**Prompt**: Skipping each picture, output the entries exactly as they stand below.
- Opening Delimiter -
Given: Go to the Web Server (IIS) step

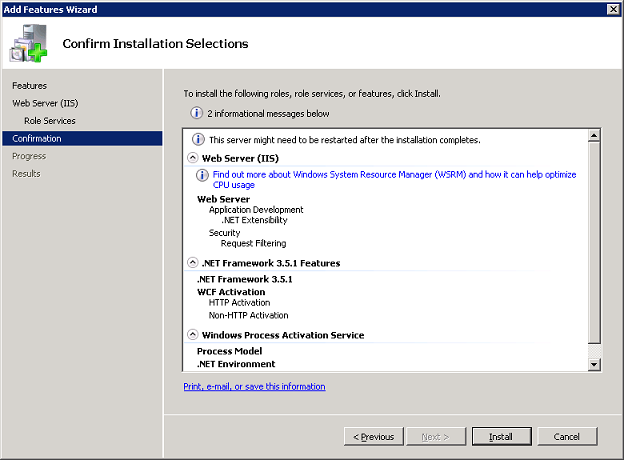Looking at the screenshot, I should pyautogui.click(x=45, y=103).
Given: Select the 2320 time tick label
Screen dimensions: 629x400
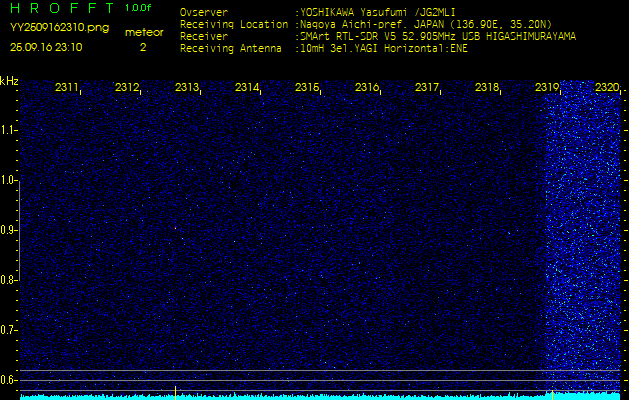Looking at the screenshot, I should [x=606, y=88].
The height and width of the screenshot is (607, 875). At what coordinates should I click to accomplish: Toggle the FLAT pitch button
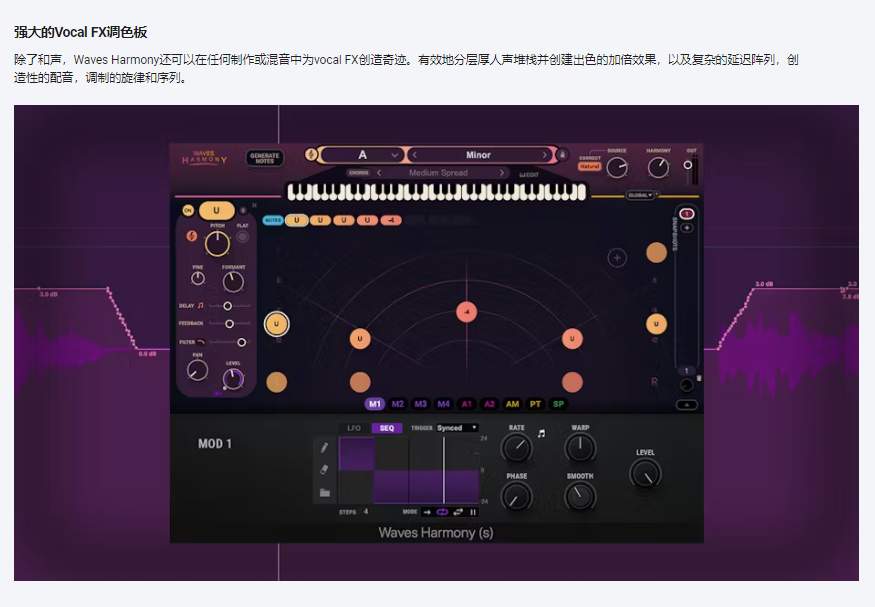(242, 236)
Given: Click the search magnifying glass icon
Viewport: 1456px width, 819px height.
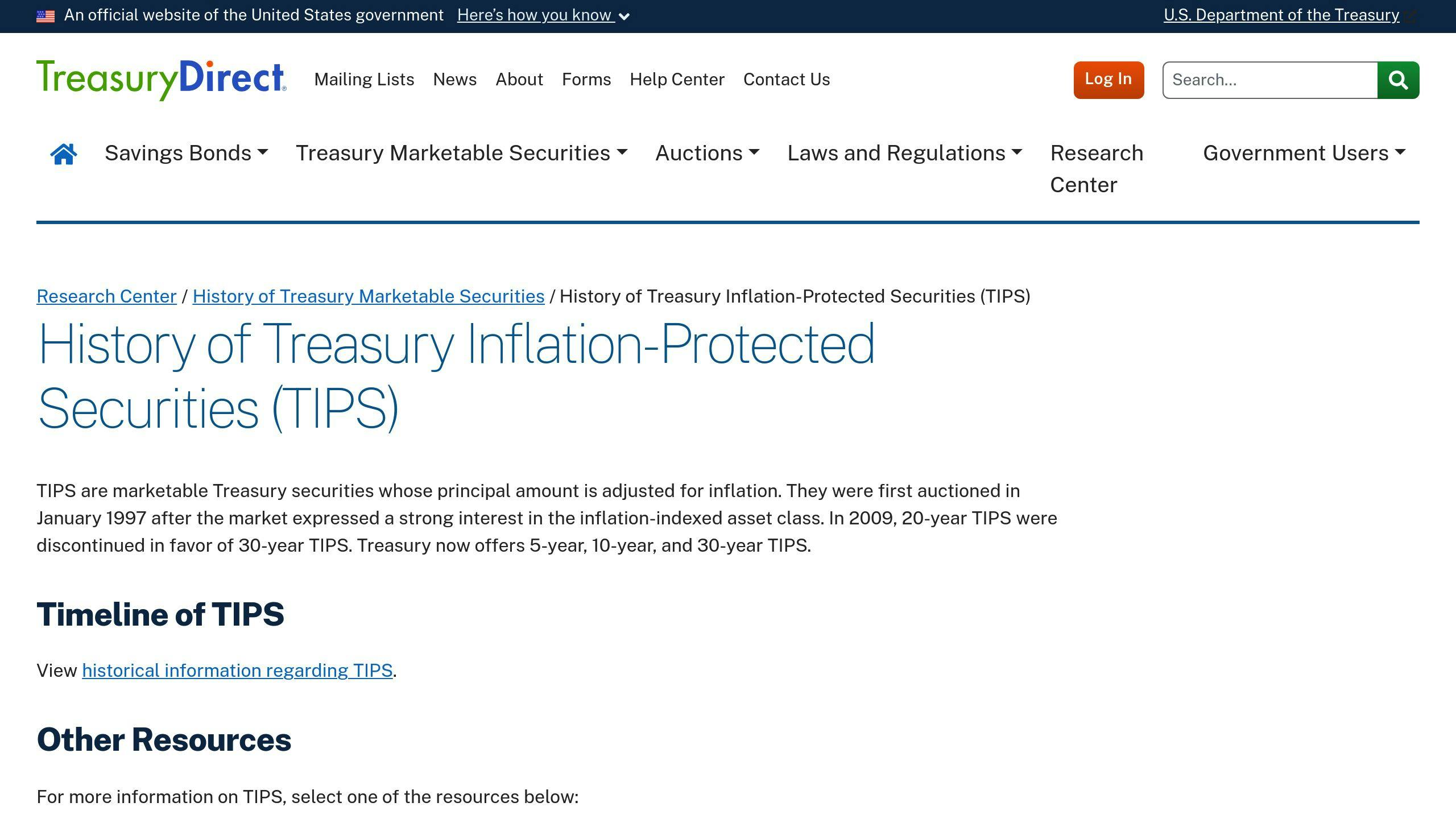Looking at the screenshot, I should pyautogui.click(x=1398, y=80).
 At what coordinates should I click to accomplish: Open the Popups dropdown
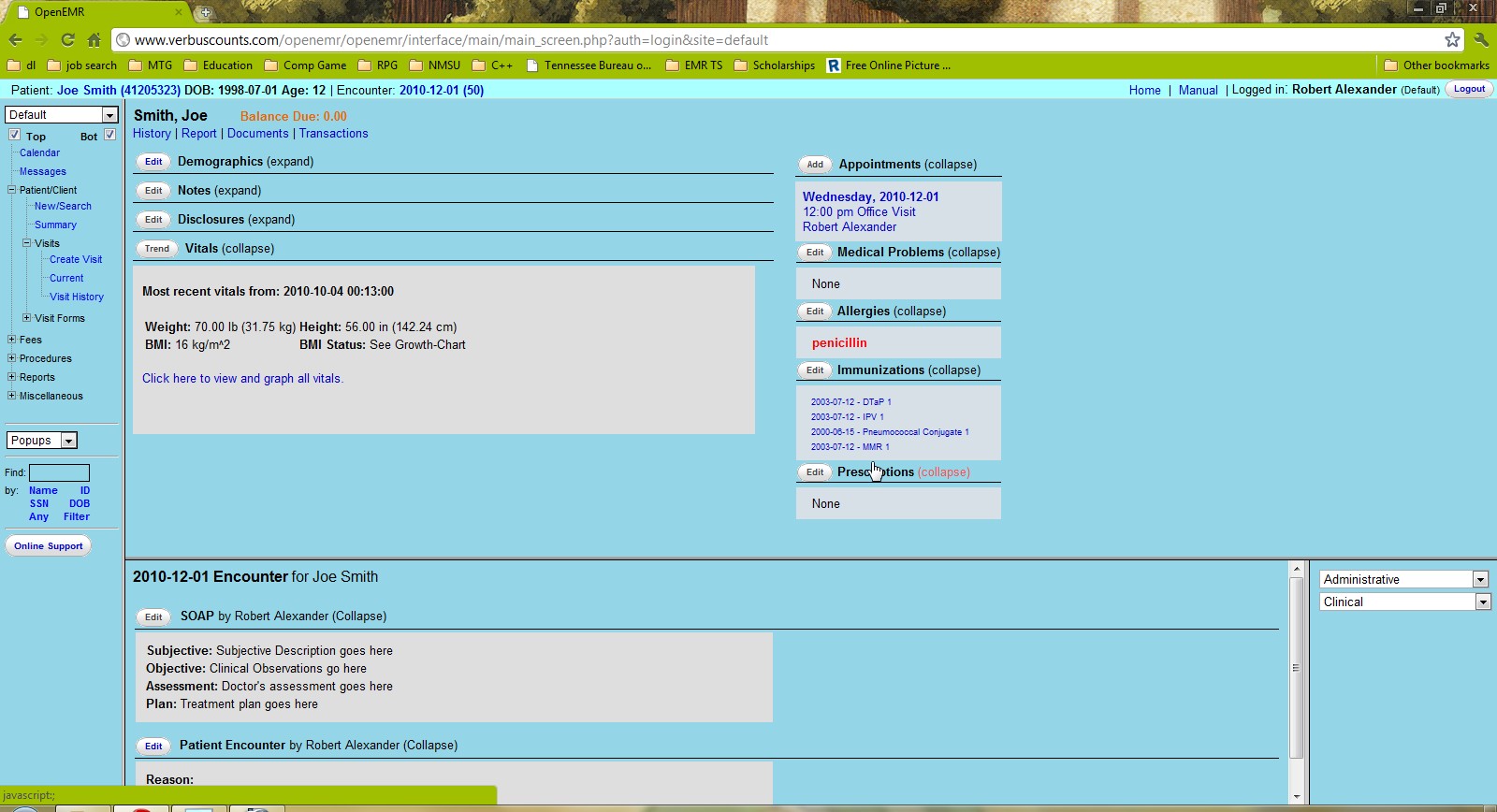coord(42,441)
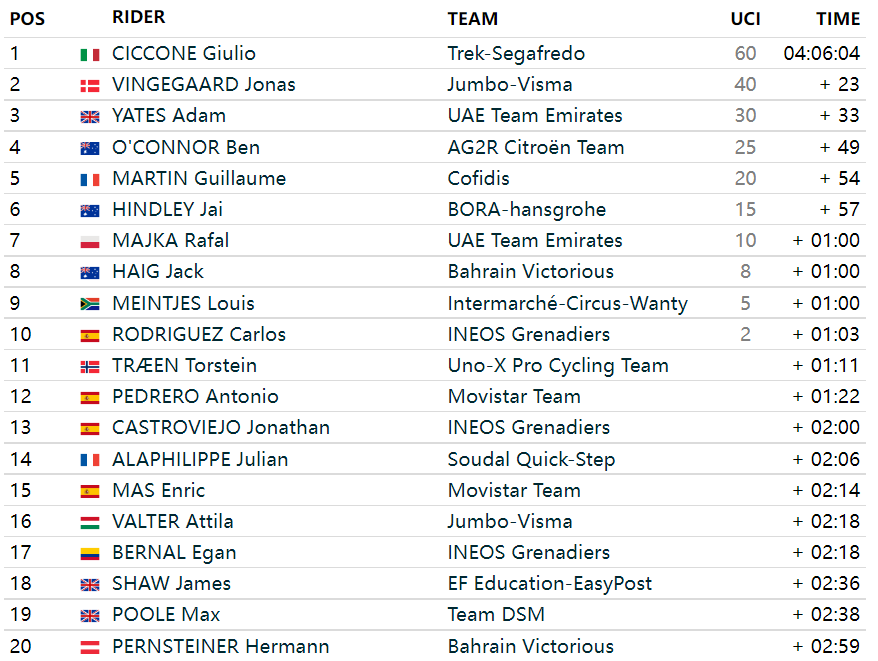Click the Danish flag beside Vingegaard

[90, 86]
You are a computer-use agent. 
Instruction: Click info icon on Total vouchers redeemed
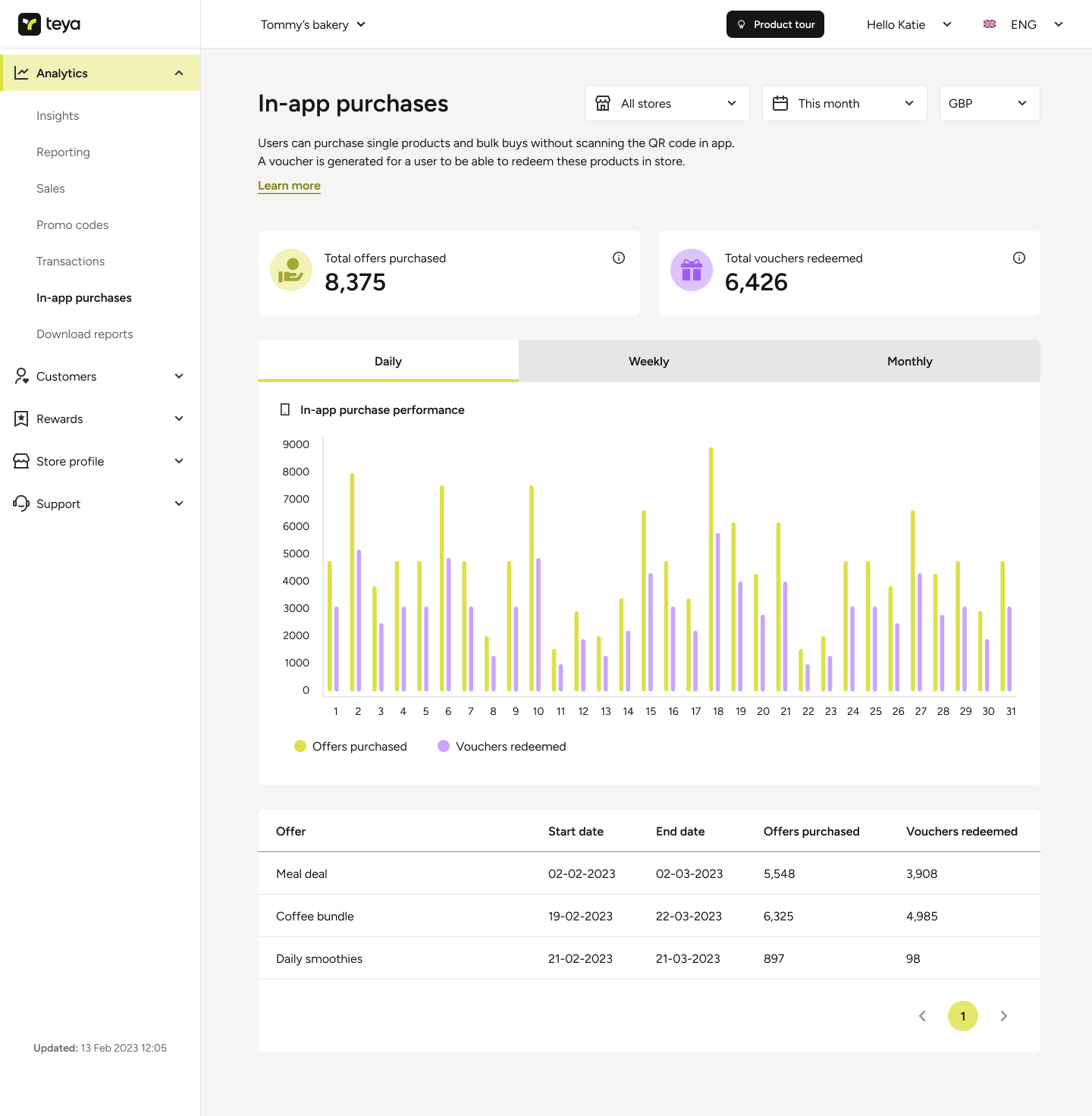pyautogui.click(x=1019, y=258)
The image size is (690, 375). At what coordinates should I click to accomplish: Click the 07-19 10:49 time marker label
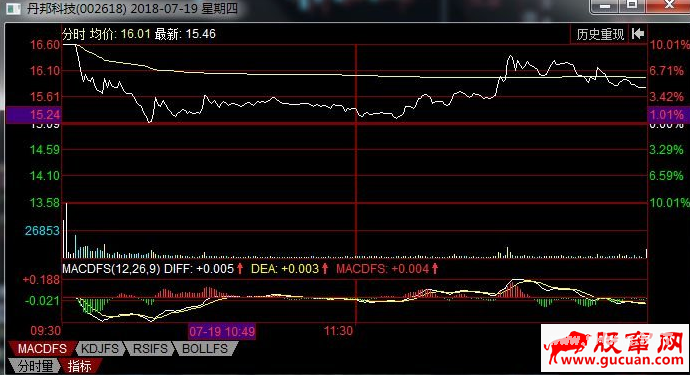click(222, 331)
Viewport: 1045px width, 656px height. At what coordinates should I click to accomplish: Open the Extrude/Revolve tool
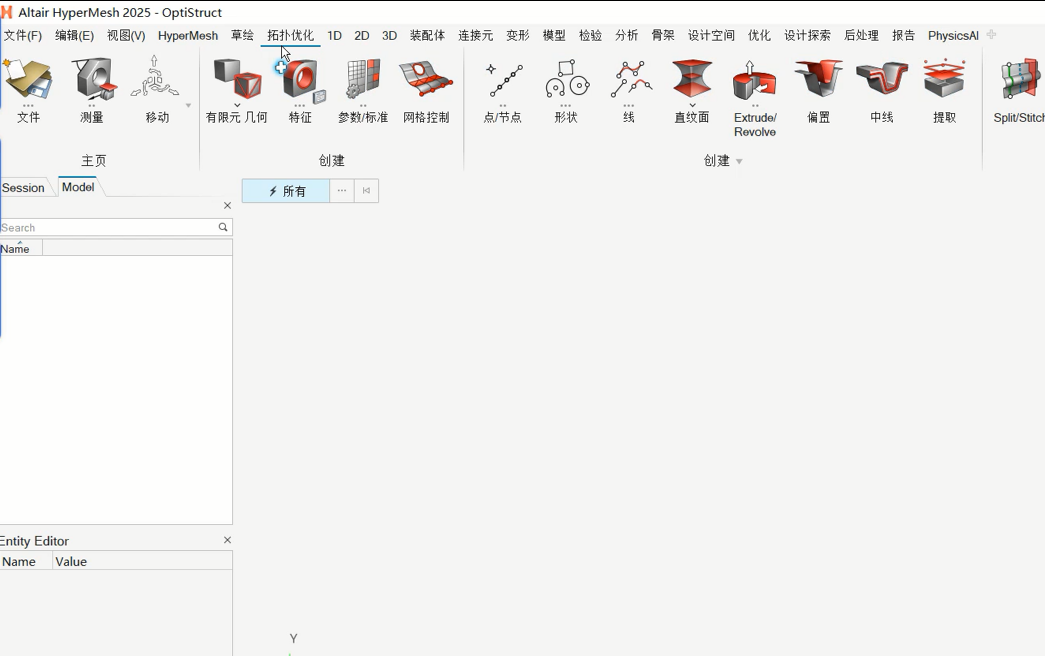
- Closing Delimiter -
**Solution below**:
Given: Go to the Web Server (IIS) step

Looking at the screenshot, I should pyautogui.click(x=45, y=103).
Given: Select the 2320 time tick label
Screen dimensions: 629x400
Looking at the screenshot, I should [x=606, y=88].
The height and width of the screenshot is (607, 875). At what coordinates should I click to accomplish: Toggle the FLAT pitch button
(242, 236)
Given: Click the search magnifying glass icon
Viewport: 1456px width, 819px height.
Looking at the screenshot, I should pyautogui.click(x=1398, y=80).
 At what coordinates should I click to accomplish: Open the Popups dropdown
coord(42,441)
Click the Danish flag beside Vingegaard

[90, 86]
You are a computer-use agent. 
Instruction: Click info icon on Total vouchers redeemed
pyautogui.click(x=1019, y=258)
The image size is (690, 375). At what coordinates should I click to accomplish: Click the 07-19 10:49 time marker label
click(222, 331)
Viewport: 1045px width, 656px height. At what coordinates should I click to accomplish: Open the Extrude/Revolve tool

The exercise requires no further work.